The ear drum or the tympanic membrane lies inside the ear and stretches over the tiny bones in the ear. It helps in hearing. Sometimes it gets perforated and a small hole is created which results in pain, discharge, blood or loss of hearing. Eardrum perforations can occur due to injury or infection and is quite common in childhood. They are generally self-healing. If not, then healing by a doctor begins with drying the area, prescribing antibiotics, decongestants and eardrops and generally with all this, the perforation and the infection gets healed.

Sometimes swimming or flying with a heavy cold can result in ear infections, perforations and loss of hearing. External devices inserted in the area may cause perforations. Also frequent ear infections may be the cause of undetected eardrum perforations. If the perforation does not heal by these methods then a simple procedure can do it.
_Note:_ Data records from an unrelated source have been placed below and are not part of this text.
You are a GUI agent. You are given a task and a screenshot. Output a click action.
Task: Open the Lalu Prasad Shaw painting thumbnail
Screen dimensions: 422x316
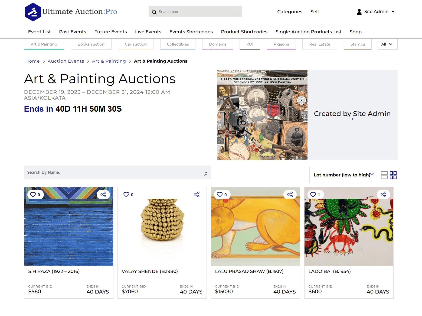(256, 227)
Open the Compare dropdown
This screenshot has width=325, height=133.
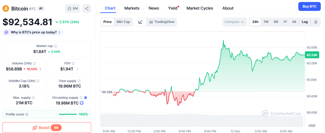coord(235,22)
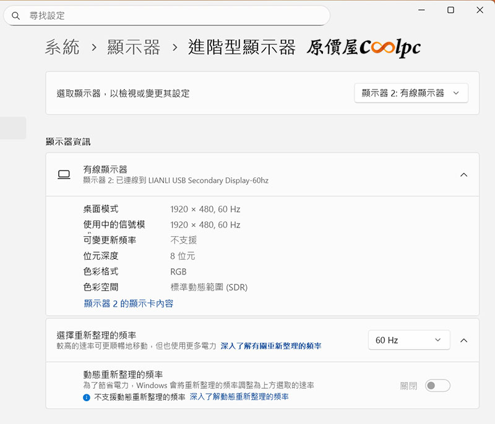Click the blue info icon under 動態重新整理的頻率
The width and height of the screenshot is (495, 424).
87,397
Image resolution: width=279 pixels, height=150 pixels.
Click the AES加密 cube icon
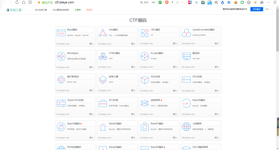pyautogui.click(x=145, y=80)
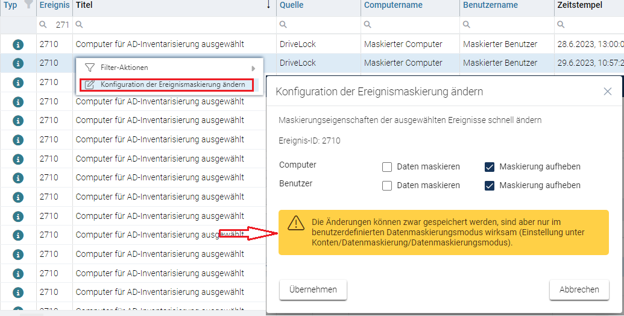The image size is (624, 316).
Task: Uncheck Maskierung aufheben for Computer
Action: point(490,167)
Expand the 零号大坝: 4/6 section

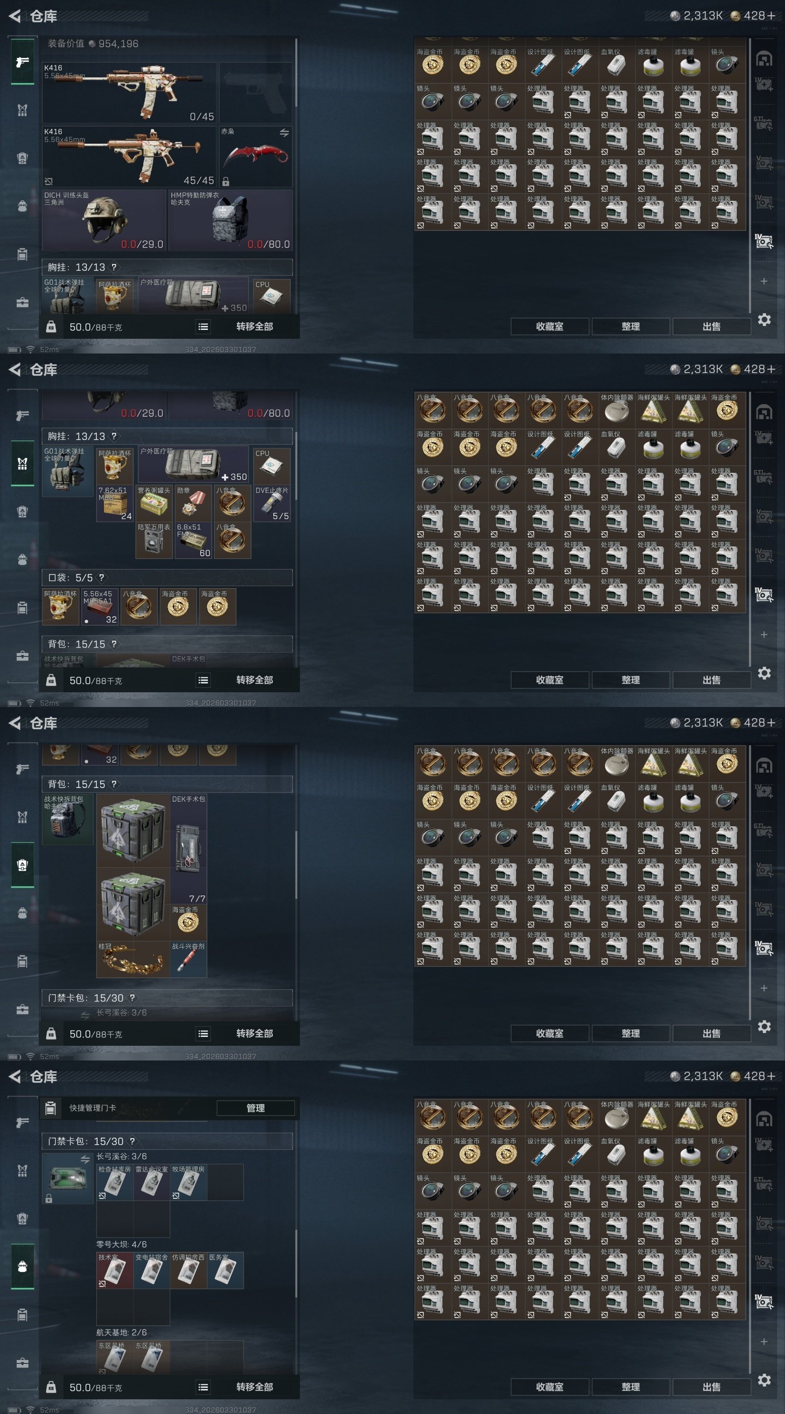point(122,1244)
The ear drum reconstruction can be done by first anesthetizing the edges of the eardrum with xylocaine or any such medicine. The undersurface of the eardrum is then scratched with a sharp right-angled hook. This stimulates the eardrum to heal. Sometimes placing patches on the outer surface of the eardrum will make it heal. Tympanoplasty is the microsurgery which closes and heals the perforation. It is often done on an outpatient basis where the patient can go home on the same day. Long-standing perforations are a result of severe infection and the resultant erosion of the ear bones.  An audiogram (hearing test) is taken to find out the degree of hearing loss. If it is mild then patching of the hole will improve it and reconstruction of the eardrum will be a curative procedure.
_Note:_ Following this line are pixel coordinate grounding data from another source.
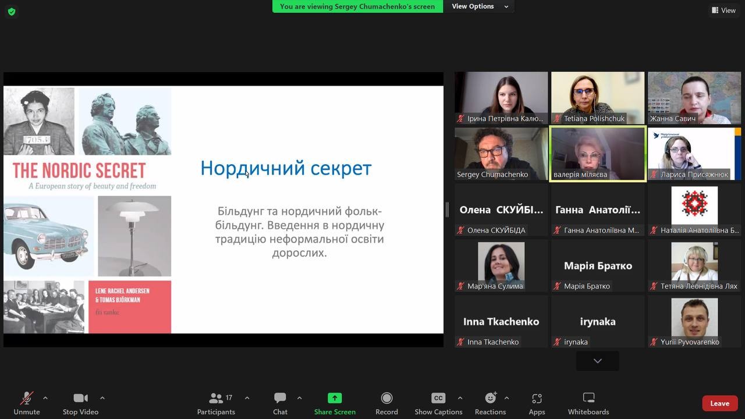Open the Reactions menu
The image size is (745, 419).
tap(490, 403)
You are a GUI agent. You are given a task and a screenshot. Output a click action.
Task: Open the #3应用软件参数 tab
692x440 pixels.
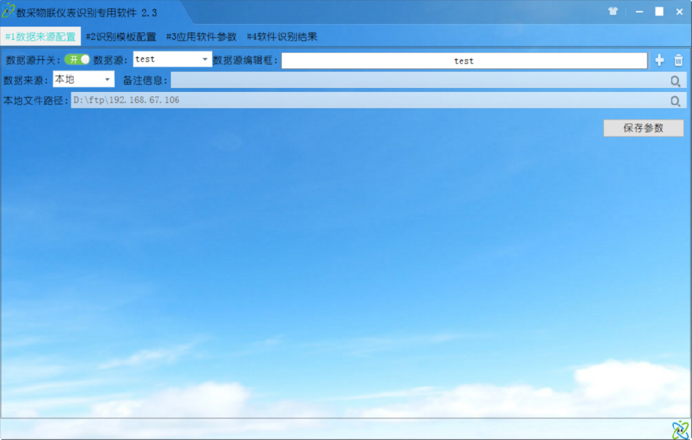(201, 37)
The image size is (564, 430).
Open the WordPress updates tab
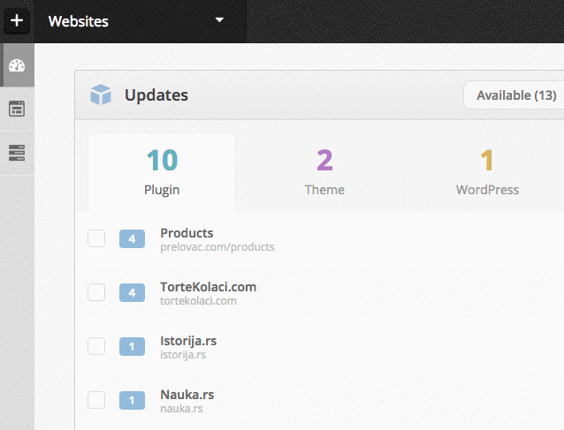487,172
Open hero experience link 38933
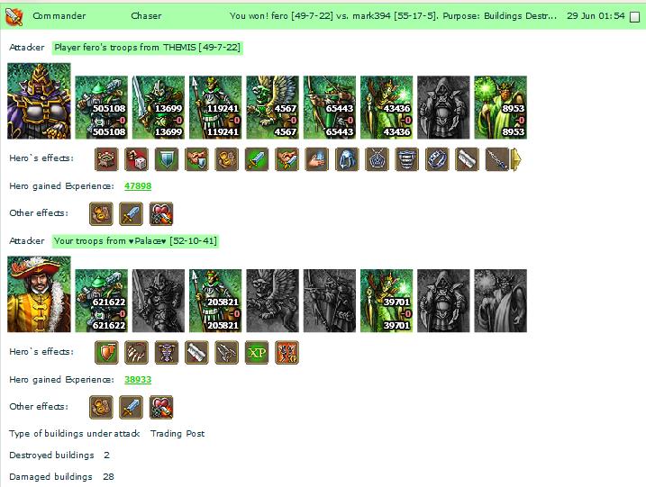 [x=138, y=380]
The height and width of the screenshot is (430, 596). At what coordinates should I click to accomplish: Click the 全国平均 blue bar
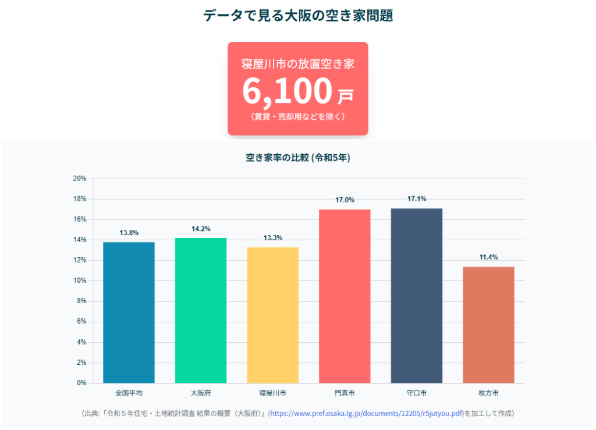click(x=129, y=312)
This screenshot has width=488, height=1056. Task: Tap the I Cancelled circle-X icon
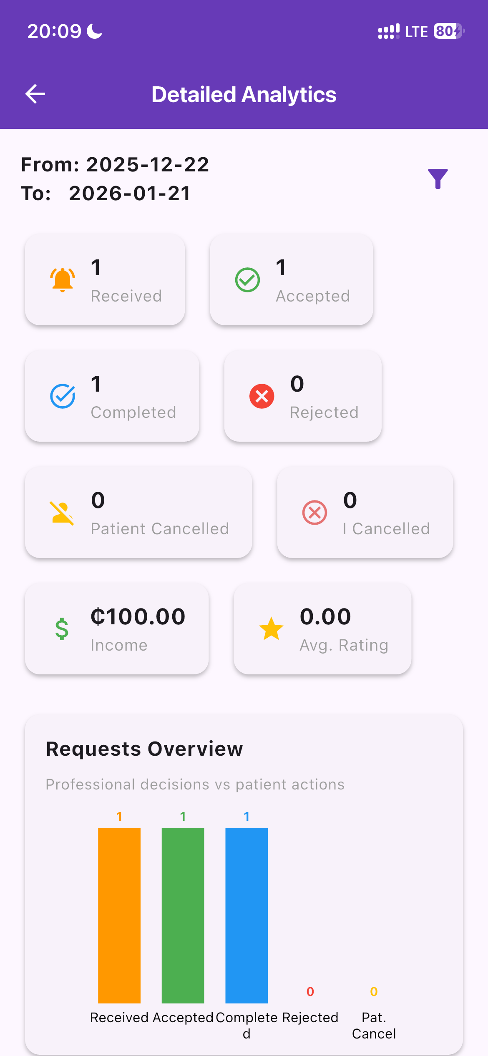[x=315, y=513]
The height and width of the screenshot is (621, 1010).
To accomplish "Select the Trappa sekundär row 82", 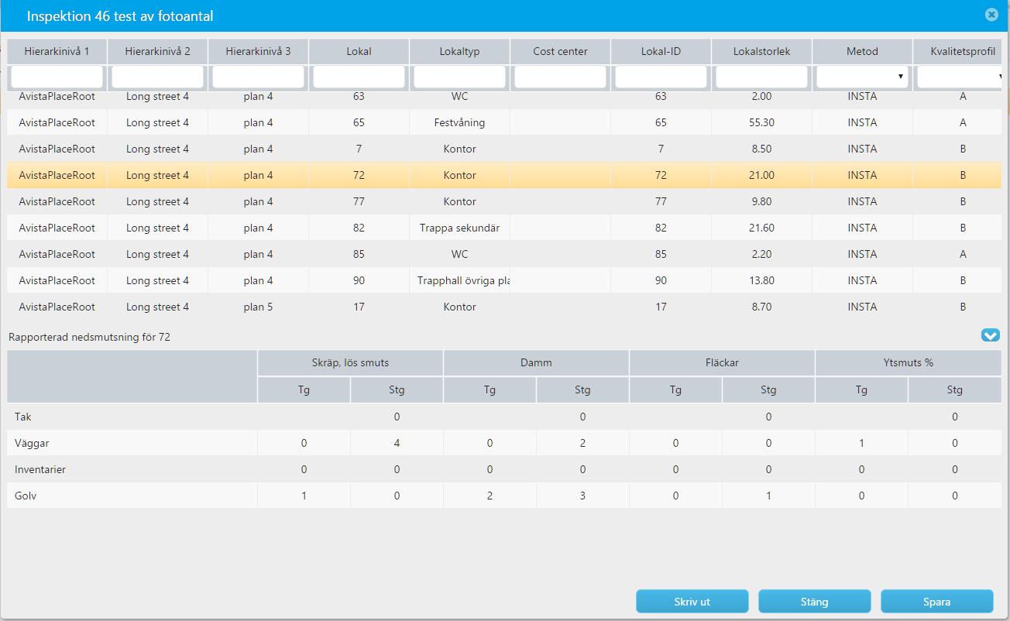I will 504,228.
If the hearing loss is more, it may affect the mastoid bone. A CT scan may be necessary for the reconstruction procedure to be done. Surgery can be done under local or deep anesthesia.  An incision is made in the ear canal and the remaining eardrum is elevated away from the bones and lifted. The operating microscope will show the details of the perforation. If it is very large or too far away, it may be necessary to make an incision behind the ear. The microsurgery can now be done with laser technique or by incisions and sutures. These sutures are self-absorbing. The ear will be covered and the patient sent to the recovery room. The patient should take care that no water reaches the place of the procedure and that blowing of the nose should not be done. After about two weeks the dressing can be removed and a hearing test may be done. Ninety percent of such reconstruction cases are successful.